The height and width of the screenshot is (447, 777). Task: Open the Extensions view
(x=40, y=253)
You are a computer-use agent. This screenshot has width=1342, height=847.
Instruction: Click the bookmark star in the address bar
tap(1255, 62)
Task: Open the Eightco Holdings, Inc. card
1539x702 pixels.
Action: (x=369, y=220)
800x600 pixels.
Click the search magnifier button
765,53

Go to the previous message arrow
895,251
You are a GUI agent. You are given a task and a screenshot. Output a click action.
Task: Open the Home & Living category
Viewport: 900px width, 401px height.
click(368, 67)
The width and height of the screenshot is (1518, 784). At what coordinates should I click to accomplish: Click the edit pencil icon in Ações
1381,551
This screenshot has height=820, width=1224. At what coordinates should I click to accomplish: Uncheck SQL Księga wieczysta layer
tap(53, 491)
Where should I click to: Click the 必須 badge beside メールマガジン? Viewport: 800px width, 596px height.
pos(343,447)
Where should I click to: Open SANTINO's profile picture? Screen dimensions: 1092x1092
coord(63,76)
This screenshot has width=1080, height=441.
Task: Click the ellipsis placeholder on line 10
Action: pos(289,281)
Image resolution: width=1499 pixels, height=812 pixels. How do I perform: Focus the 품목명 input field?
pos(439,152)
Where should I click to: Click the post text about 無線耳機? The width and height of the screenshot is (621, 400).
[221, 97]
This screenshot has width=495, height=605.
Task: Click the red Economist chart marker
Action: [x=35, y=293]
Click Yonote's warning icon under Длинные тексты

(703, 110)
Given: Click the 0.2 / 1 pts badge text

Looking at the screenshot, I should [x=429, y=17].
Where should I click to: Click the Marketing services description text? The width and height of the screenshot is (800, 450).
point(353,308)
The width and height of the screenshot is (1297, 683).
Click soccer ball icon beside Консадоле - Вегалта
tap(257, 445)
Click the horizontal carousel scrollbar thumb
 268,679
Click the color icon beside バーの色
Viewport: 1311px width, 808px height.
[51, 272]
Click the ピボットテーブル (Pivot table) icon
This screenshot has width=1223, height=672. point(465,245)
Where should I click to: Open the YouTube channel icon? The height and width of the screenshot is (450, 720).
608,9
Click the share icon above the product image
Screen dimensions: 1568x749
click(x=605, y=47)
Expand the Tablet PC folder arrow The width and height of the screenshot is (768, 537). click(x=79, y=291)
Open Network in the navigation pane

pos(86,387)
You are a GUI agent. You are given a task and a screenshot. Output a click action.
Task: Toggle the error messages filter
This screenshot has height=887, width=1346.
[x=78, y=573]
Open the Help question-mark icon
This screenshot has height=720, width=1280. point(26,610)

ABOUT THIS EXERCISE: Output the full listing above once again, verbatim.

RESPONSE:
The height and width of the screenshot is (447, 777). Task: Open the Extensions view
(x=40, y=253)
You are a computer-use agent. This screenshot has width=1342, height=847.
Instruction: Click the bookmark star in the address bar
tap(1255, 62)
Task: Open the Eightco Holdings, Inc. card
1539x702 pixels.
Action: (x=369, y=220)
800x600 pixels.
Click the search magnifier button
765,53

Go to the previous message arrow
895,251
You are a GUI agent. You are given a task and a screenshot. Output a click action.
Task: Open the Home & Living category
Viewport: 900px width, 401px height.
click(368, 67)
The width and height of the screenshot is (1518, 784). At what coordinates should I click to accomplish: Click the edit pencil icon in Ações
1381,551
This screenshot has height=820, width=1224. At what coordinates should I click to accomplish: Uncheck SQL Księga wieczysta layer
tap(53, 491)
Where should I click to: Click the 必須 badge beside メールマガジン? Viewport: 800px width, 596px height.
pos(343,447)
Where should I click to: Open SANTINO's profile picture? Screen dimensions: 1092x1092
coord(63,76)
This screenshot has width=1080, height=441.
Task: Click the ellipsis placeholder on line 10
Action: pos(289,281)
Image resolution: width=1499 pixels, height=812 pixels. How do I perform: Focus the 품목명 input field?
pos(439,152)
Where should I click to: Click the post text about 無線耳機? The width and height of the screenshot is (621, 400).
[221, 97]
This screenshot has width=495, height=605.
Task: Click the red Economist chart marker
Action: [x=35, y=293]
Click Yonote's warning icon under Длинные тексты

(703, 110)
Given: Click the 0.2 / 1 pts badge text

Looking at the screenshot, I should [x=429, y=17].
Where should I click to: Click the Marketing services description text? The width and height of the screenshot is (800, 450).
point(353,308)
The width and height of the screenshot is (1297, 683).
Click soccer ball icon beside Консадоле - Вегалта
tap(257, 445)
Click the horizontal carousel scrollbar thumb
 268,679
Click the color icon beside バーの色
Viewport: 1311px width, 808px height.
[51, 272]
Click the ピボットテーブル (Pivot table) icon
This screenshot has width=1223, height=672. point(465,245)
Where should I click to: Open the YouTube channel icon? The height and width of the screenshot is (450, 720).
608,9
Click the share icon above the product image
Screen dimensions: 1568x749
click(x=605, y=47)
Expand the Tablet PC folder arrow The width and height of the screenshot is (768, 537). click(x=79, y=291)
Open Network in the navigation pane

pos(86,387)
You are a GUI agent. You are given a task and a screenshot. Output a click action.
Task: Toggle the error messages filter
This screenshot has height=887, width=1346.
[x=78, y=573]
Open the Help question-mark icon
This screenshot has height=720, width=1280. point(26,610)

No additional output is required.